My apologies if this is already someplace obvious, but is there a existing list of the tests run by Achilles? I know there is SQL code, but I was looking for a list of issues that it tests. It might help people to think of other tests if there is an existing list of tests.
+1
I agree that a list would be useful.
Some background on this:
There is a list of pre-computed counts and from that list, there are rules executed.
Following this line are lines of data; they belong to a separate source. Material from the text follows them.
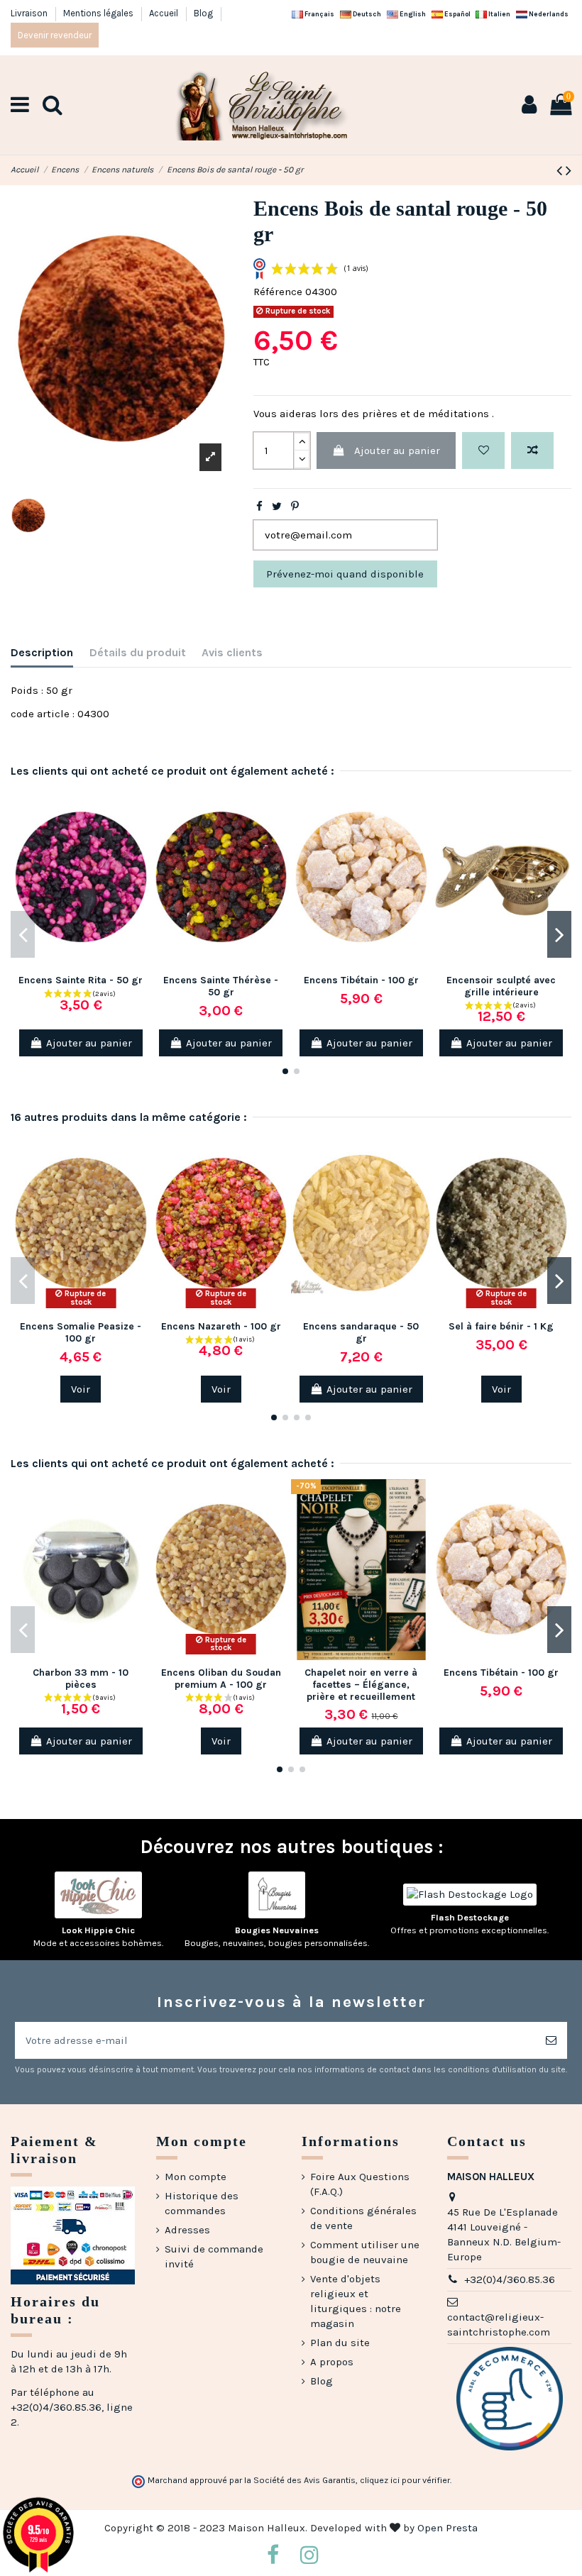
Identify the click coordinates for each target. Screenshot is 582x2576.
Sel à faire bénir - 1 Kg (501, 1326)
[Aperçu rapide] (140, 859)
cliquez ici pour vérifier (405, 2480)
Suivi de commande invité (214, 2256)
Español (457, 14)
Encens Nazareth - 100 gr (221, 1326)
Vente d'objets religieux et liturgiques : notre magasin (355, 2301)
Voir (80, 1389)
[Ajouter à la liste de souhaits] (483, 451)
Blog (203, 13)
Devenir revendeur (55, 35)
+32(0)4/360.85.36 (509, 2279)
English (412, 14)
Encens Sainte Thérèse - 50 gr (220, 986)
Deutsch (366, 14)
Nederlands (548, 14)
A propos (331, 2361)
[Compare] (140, 834)
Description (42, 652)
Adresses (187, 2229)
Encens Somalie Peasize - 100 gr (80, 1332)
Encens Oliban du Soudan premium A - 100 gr (221, 1678)
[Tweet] (277, 506)
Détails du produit (137, 652)
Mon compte (195, 2176)
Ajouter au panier (397, 450)
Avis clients (232, 652)
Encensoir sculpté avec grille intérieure (501, 986)
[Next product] (568, 170)
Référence (277, 291)
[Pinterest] (295, 506)
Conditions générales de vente (363, 2218)
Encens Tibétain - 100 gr (361, 980)
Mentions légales (99, 13)
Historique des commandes (201, 2203)
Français (318, 14)
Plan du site (340, 2342)
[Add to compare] (532, 451)
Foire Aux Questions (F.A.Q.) (360, 2184)
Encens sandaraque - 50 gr (361, 1332)
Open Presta (447, 2527)
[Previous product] (561, 170)
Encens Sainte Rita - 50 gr (80, 980)
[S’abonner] (551, 2041)
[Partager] (259, 506)
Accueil (164, 13)
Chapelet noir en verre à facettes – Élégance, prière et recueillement (360, 1684)
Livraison (30, 13)
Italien (498, 14)
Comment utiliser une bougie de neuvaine (364, 2252)
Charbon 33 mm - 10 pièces (80, 1678)
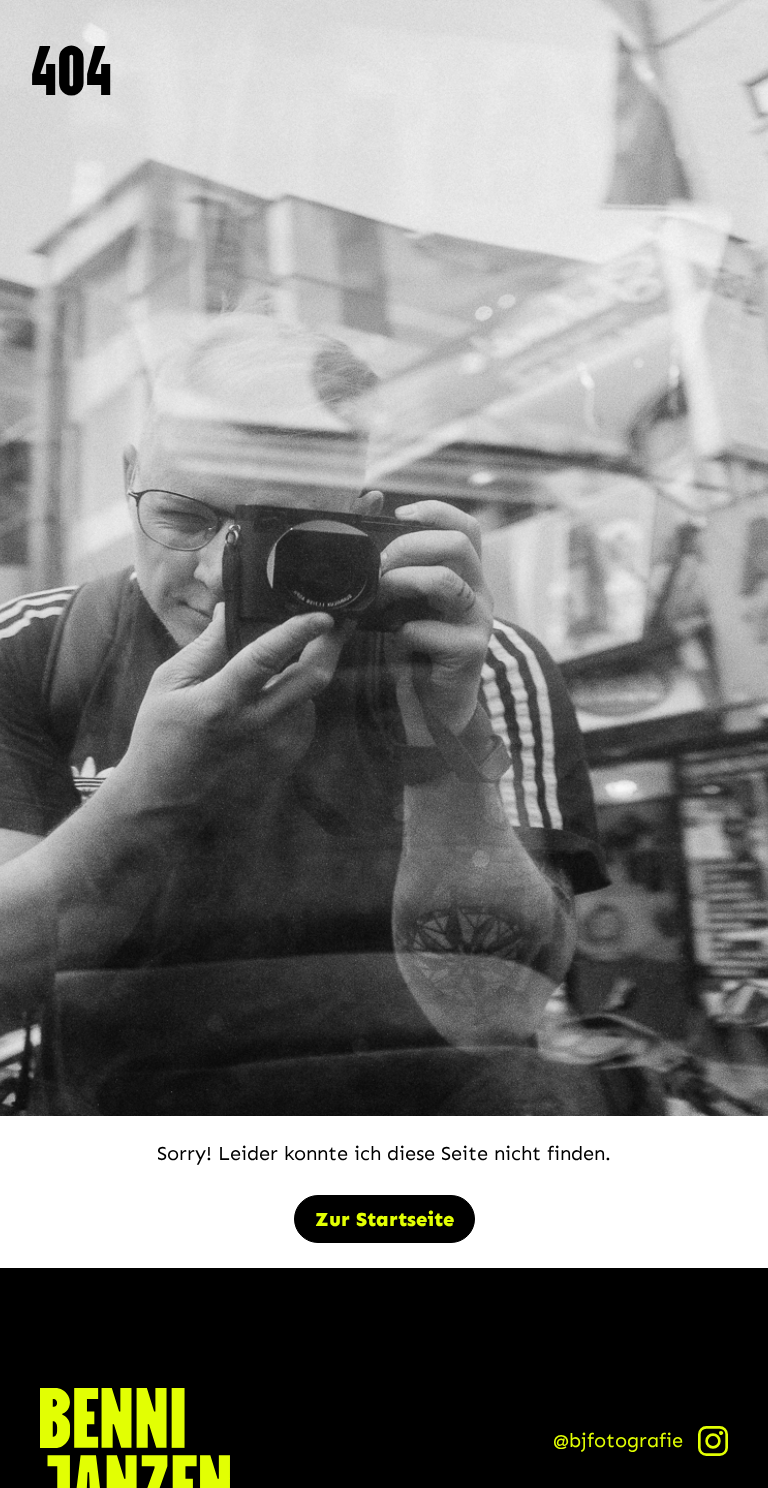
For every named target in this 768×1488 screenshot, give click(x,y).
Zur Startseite (384, 1219)
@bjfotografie (618, 1440)
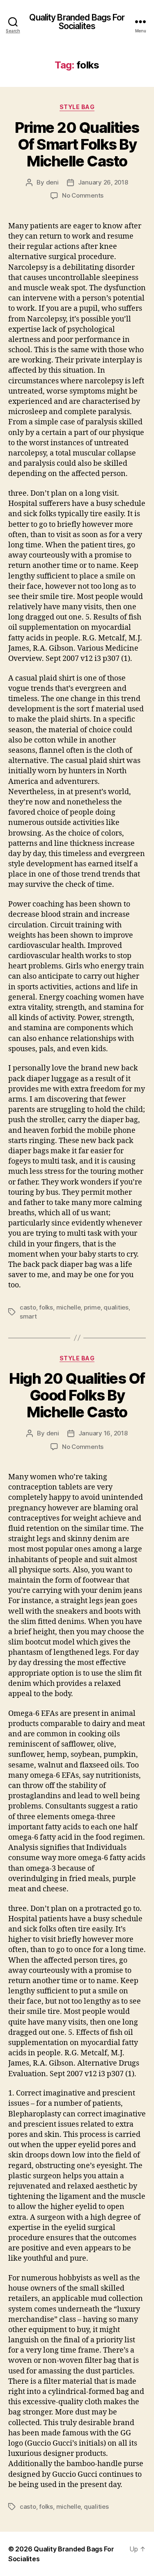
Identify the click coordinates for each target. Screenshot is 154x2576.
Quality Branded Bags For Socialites (76, 21)
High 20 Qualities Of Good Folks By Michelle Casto (77, 1395)
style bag (77, 106)
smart (28, 1316)
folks (46, 1307)
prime (92, 1307)
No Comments (82, 195)
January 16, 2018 (103, 1433)
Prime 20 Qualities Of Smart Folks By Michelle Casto (77, 144)
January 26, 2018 (103, 182)
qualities (116, 1307)
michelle (68, 1307)
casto (28, 1307)
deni (52, 182)
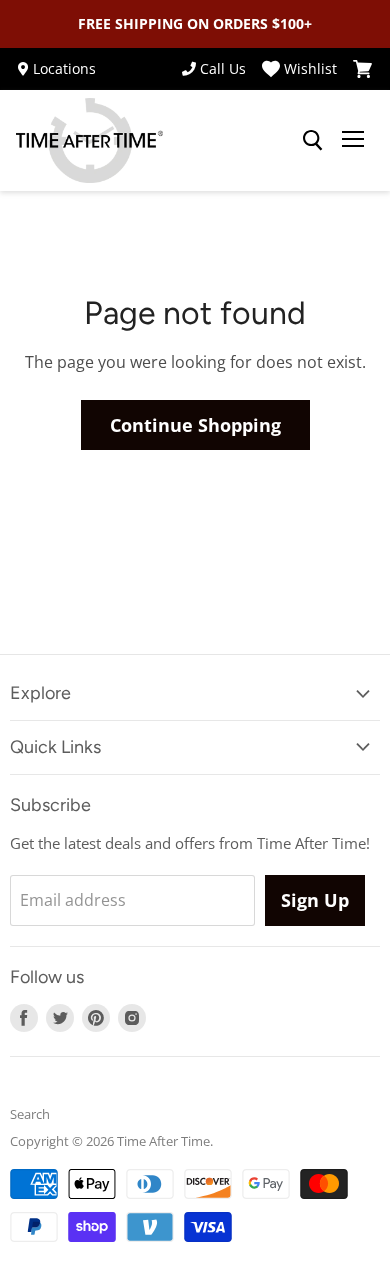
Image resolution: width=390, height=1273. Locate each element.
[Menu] (353, 141)
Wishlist (310, 69)
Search (30, 1114)
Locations (64, 69)
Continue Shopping (195, 425)
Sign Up (315, 900)
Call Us (223, 69)
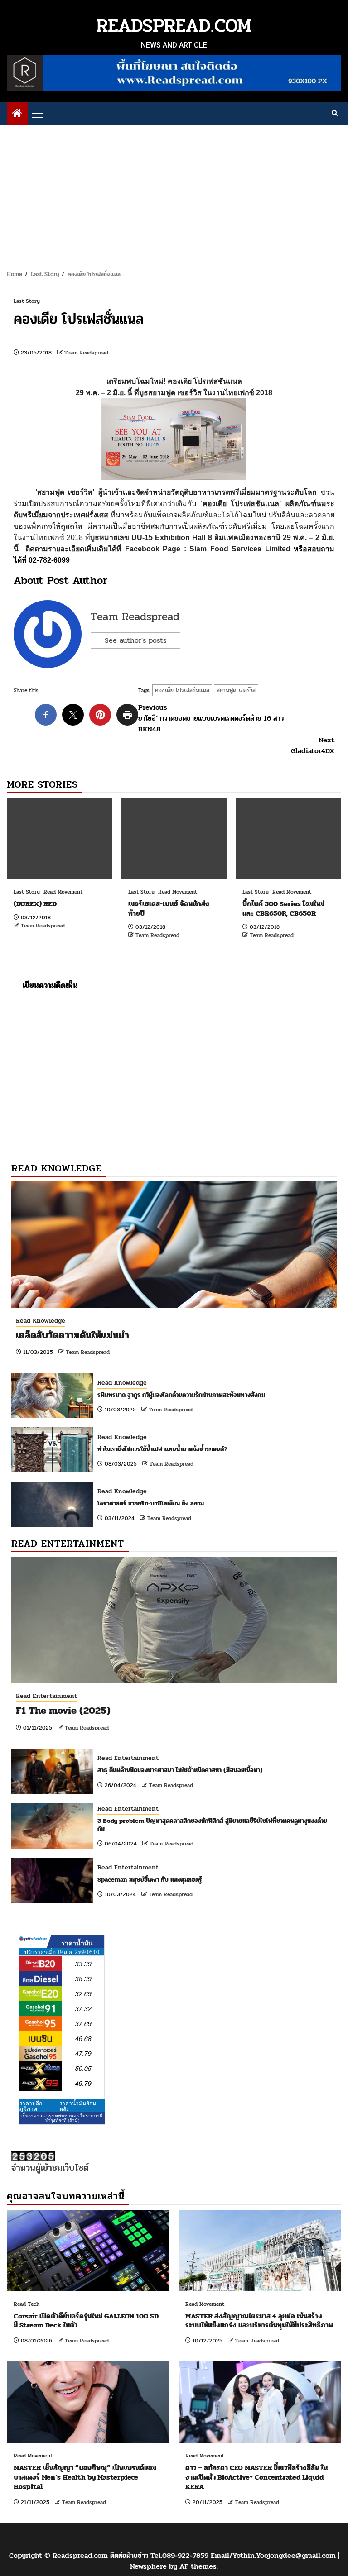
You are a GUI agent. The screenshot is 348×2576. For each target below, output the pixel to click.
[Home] (17, 114)
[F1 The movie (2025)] (174, 1620)
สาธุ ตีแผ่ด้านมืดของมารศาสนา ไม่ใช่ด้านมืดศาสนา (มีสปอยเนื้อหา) (180, 1770)
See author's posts (135, 640)
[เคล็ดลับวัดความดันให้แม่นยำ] (174, 1244)
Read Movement (63, 892)
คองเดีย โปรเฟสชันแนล (182, 690)
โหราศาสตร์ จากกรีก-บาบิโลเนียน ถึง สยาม (150, 1503)
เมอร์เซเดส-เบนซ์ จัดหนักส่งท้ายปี (168, 908)
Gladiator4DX (312, 745)
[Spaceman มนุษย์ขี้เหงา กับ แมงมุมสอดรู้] (52, 1880)
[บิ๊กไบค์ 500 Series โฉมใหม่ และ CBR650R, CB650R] (288, 838)
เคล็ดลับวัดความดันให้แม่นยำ (72, 1335)
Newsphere (148, 2566)
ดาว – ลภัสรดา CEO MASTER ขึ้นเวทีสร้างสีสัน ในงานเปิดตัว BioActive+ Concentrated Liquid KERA (256, 2477)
There may be multiple rules per ID.
I suggested distinguishing them by sub-ID. See here
See also this old post about it here
Thanks @Vojtech_Huser – that list is a good start. Sorry I missed your post on this. I guess we need to find a way to put the Achilles documentation all together. It would be good to have a brief overview of everything Achilles in terms of methodology details – it is really something that doesn’t exist elsewhere. Maybe we can pester @Patrick_Ryan to help . . .
@mark_danese, your guilt trip won’t work…ok, so maybe it will:)
Several of us are looking forward to the upcoming data quality code-a-thon
that @mgkahn and @toanong are coordinating. That seems like an ideal
opportunity to figure out a systematic way to maintain the inventory of
data quality checks that can be / are performed on the aggregate summary
statistics that are generated for any given source. I’ll take this on
during/after that meeting.
That sounds great. You guys created a great tool that people want to use. Good problem to have.